### Reading text
________________________________________

Figure 4.1 represents my observation over years of working with coaches, writing about coaching, and extrapolating from my own experiences as a coach. There are at least three dominant layers to presence that are helpful in our work: (1) presence to the inner rumblings; (2) presence to the relationship; and (3) presence to the ecology.

Image of three cogs, labeled “presence to self,” “presence to context,” and “presence to third entity,” which are interlinked, that is, they are shown as moving in sync with each other; the movement of the cog labeled “presence to third entity” drives the movement of the cog labeled “presence to self,” whose movement in turn drives the movement of the cog labeled “presence to context.”

Figure 4.1 Three Layers of Presence

Presence to the Inner Rumblings

Our foundation always starts at home. This is the essential building block (and thus the largest in Figure 4.1) that extends our presence in the other two domains, as well. Building presence to our own inner rumblings requires practices that allow us to continually draw inward with ease and cultivate awareness of our voices, our preferences, and the cacophony of our inner rumblings. The ability to journey inward and pay attention to my heartbeat, my pulse, my thoughts, assumptions, biases, desires, and judgments only comes with regular practice. We return to this notion of a discipline as essential for a great coach. Cultivating mindfulness supports our presence and ultimately requires a practice—one uniquely suited to you, not a prescribed practice you’ve read about. A disciplined practice allows us to be awake to what happens internally when we are not fully present. We cannot develop and sustain this deep presence without a personally customized, regular mindfulness routine that brings us closer to our self, allows us to notice the endless stream of internal chatter, and cultivates our capacity to center in the moment.

For most of us, the common cast of internal characters impeding our presence is predictable; it includes our preferential minds: our judgment and biases, old stories, beliefs, preoccupation with something that is capturing our attention, and our incessant inner chatter. Sometimes these internal rumblings and intrusions are only vaguely in our awareness and at other times we are awake enough to our internal landscape that we can make adjustments.

________________________________________

### Dataset excerpt
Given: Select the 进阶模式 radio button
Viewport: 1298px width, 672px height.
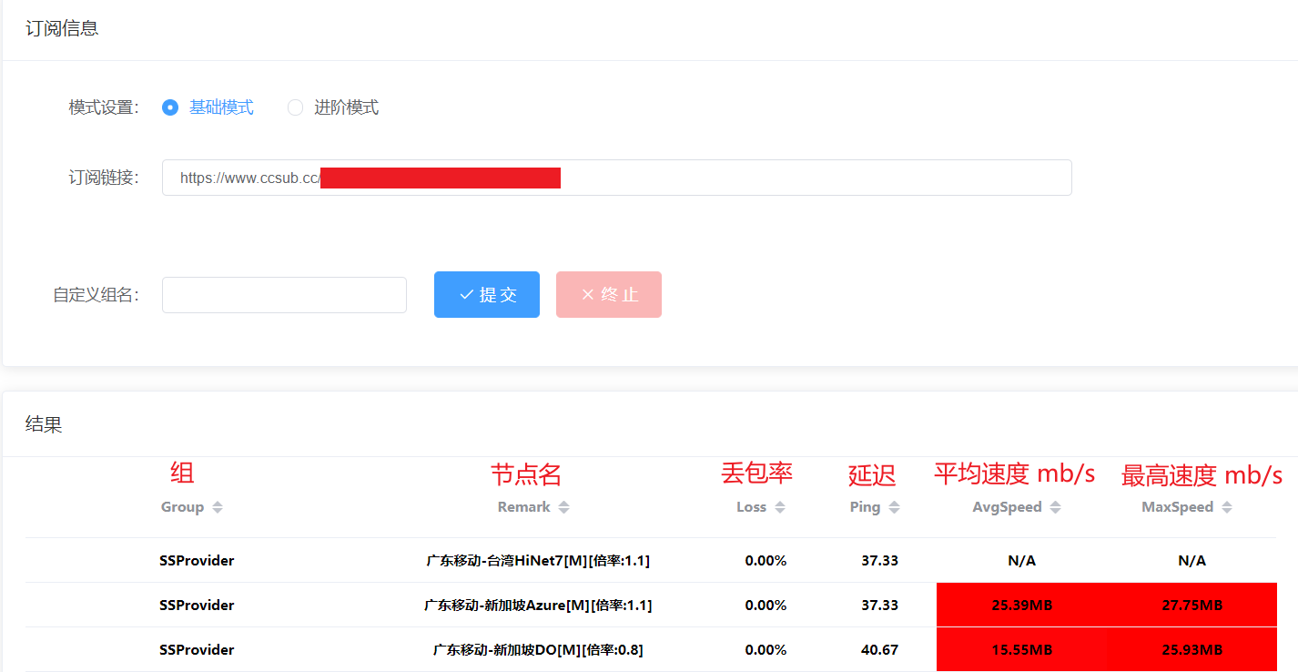Looking at the screenshot, I should [x=295, y=107].
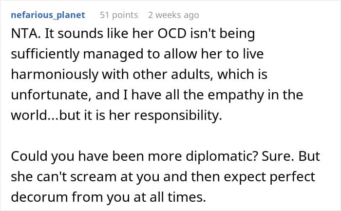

________________________________________

### Exercise set
1/ For the passage on layers of presence, say whether each statement agrees with it, answering yes or no and quoting the words that decide it: (a) The passage names at least three main layers of presence. (b) The passage recommends following a practice you have read about to cultivate mindfulness. (c) The ability to journey inward comes without regular practice.
2/ Return the part of the passage on layers of presence starting at "Figure 4.1 represents" and ending at "to the ecology.".
The listing has nothing to do with the passage on layers of presence.

### Problem solutions
1/
(a) Yes: "There are at least three dominant layers to presence that are helpful in our work"
(b) No: "one uniquely suited to you, not a prescribed practice you’ve read about"
(c) No: "only comes with regular practice"

2/
Figure 4.1 represents my observation over years of working with coaches, writing about coaching, and extrapolating from my own experiences as a coach. There are at least three dominant layers to presence that are helpful in our work: (1) presence to the inner rumblings; (2) presence to the relationship; and (3) presence to the ecology.